Due to rape culture and its embedded nature in our society, we often internalise toxic concepts of victim blaming and rape apologism but this is a safe space to explore that. Whether it is telling your niece or daughter to wear a longer skirt, your male friend that he should have “manned up”, or questioning“if I had said this, it would not have happened”, these thoughts take the responsibility away from the criminal and put it on those who have done nothing to call for it. You may rationalise it in your head by thinking you are reducing the risk of getting assaulted or thinking of ways to make sense of why it happened but we’re here to tell you something you know deep inside: no one invites sexual abuse. No one does anyone to “deserve” it, nor think they have the right to enact it on others.

Rape culture is emboldened through lots of ways, and one of the most pervasive and toxic is through media portrayals. Sadly, we could write countless pages of the way in which the media portrayals of rape survivors and perpetrators has failed us, as well as failed to focus on systems of power and abuse. The media’s role should be to expose and generate awareness against society’s ills in favour of those who need support the most, but that isn’t always the case. For some survivors, the media coverage of their rape or other violence was like a second assault on them because of the insensitivity in the media’s use of pictures, publishing names, other invasions of privacy and in the way they reported about their assault.

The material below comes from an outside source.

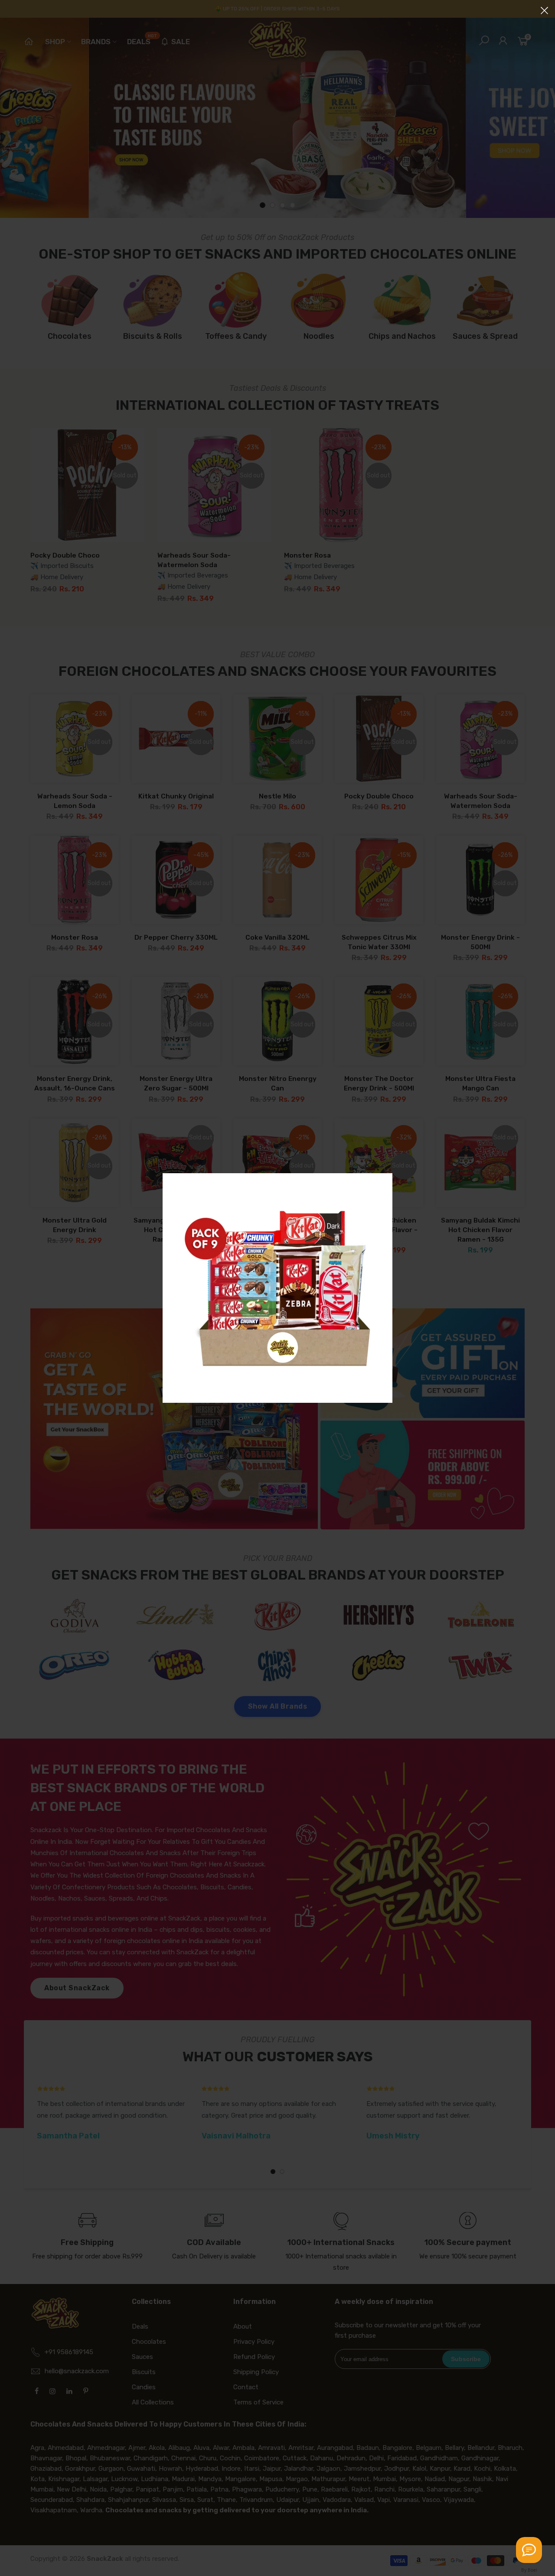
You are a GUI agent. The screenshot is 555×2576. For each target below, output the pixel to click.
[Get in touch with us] (529, 2550)
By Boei (529, 2570)
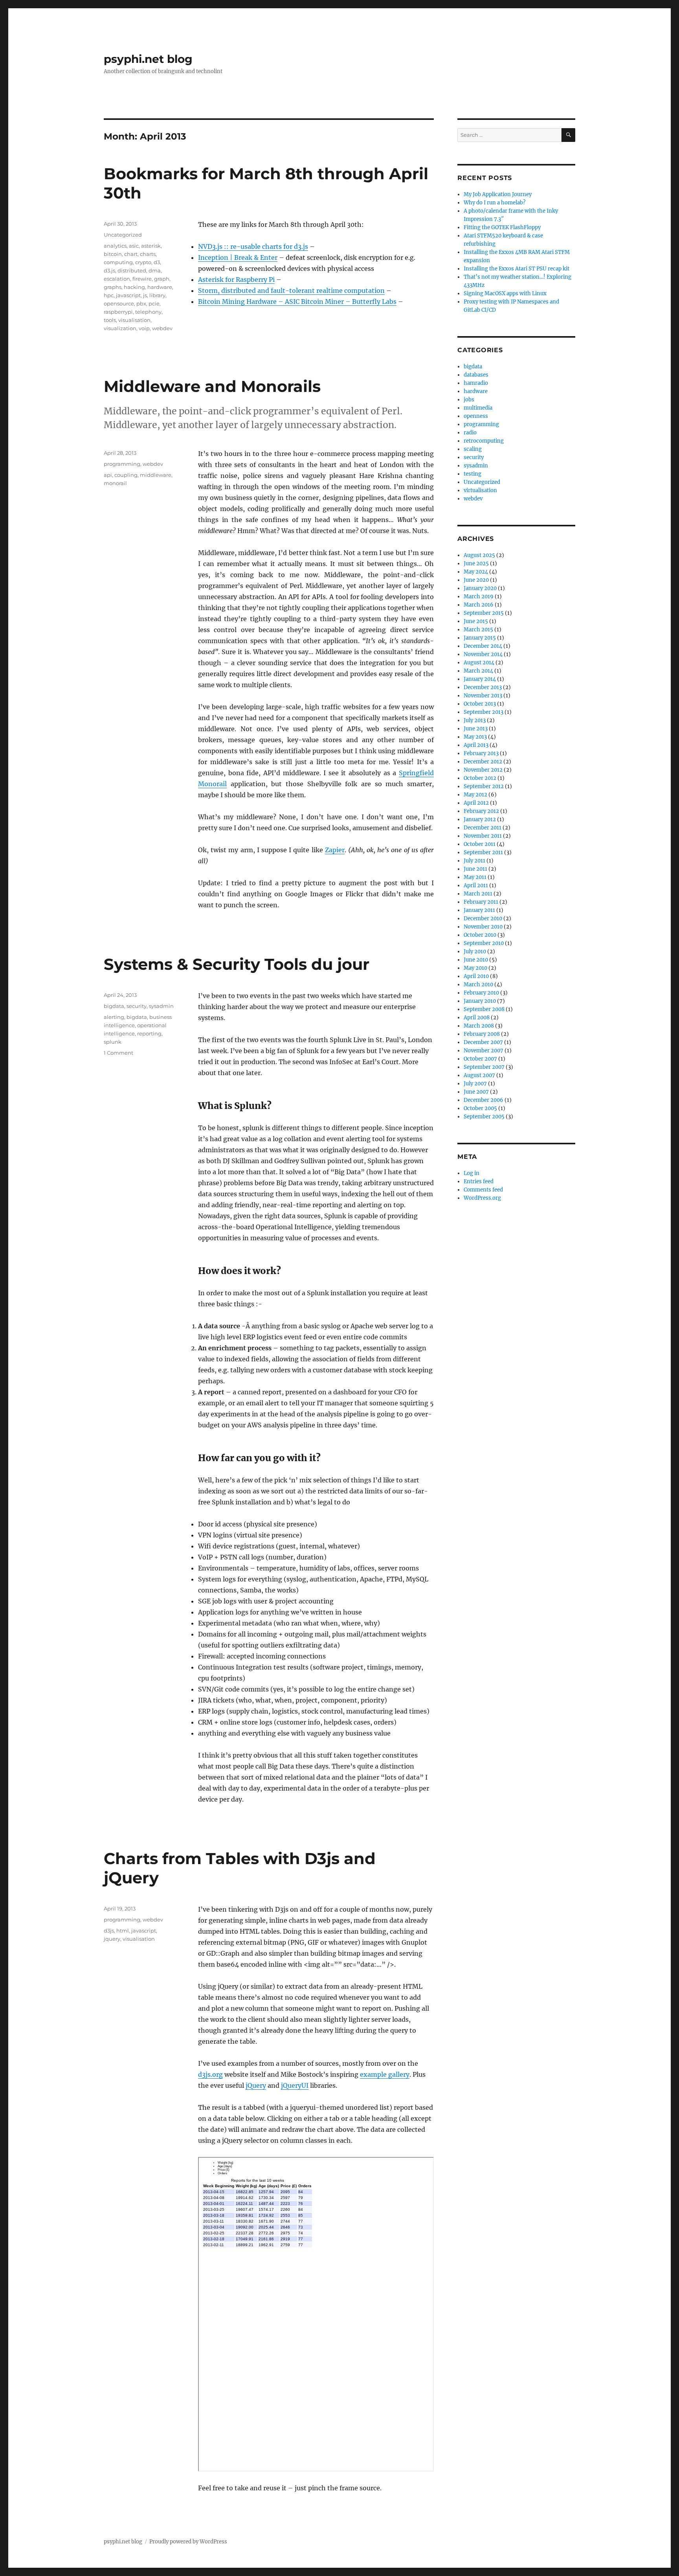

Media coverage like the Italian coverage of the Harvey Weinstein scandal work to directly perpetuate myths and misrepresentations about sexual assault and directly shifting blame from this male perpetrator of violence and assigning the responsibility for violence to women.

We see this happen over and over across the world, with rape culture influencing media representation and then the conversations society has about rape. Another case we see this in is when people ask “what was she wearing?”. We’re inclusive of all individuals and their identities, but the predominant subject of this question is almost always female survivors. We see these survivors questioned and portrayed time and time again based on what they were wearing - be it visible tattoos, skinny jeans in Italy or the underwear of an Irish teenage girl who was raped. When we start to actively question and argue back against media portrayals and coverage of rape and sexual assault cases, we began to work against rape culture by not allowing it to take over everything we consume and perpetuate the harmful myths that make survivors not want to come forward to report.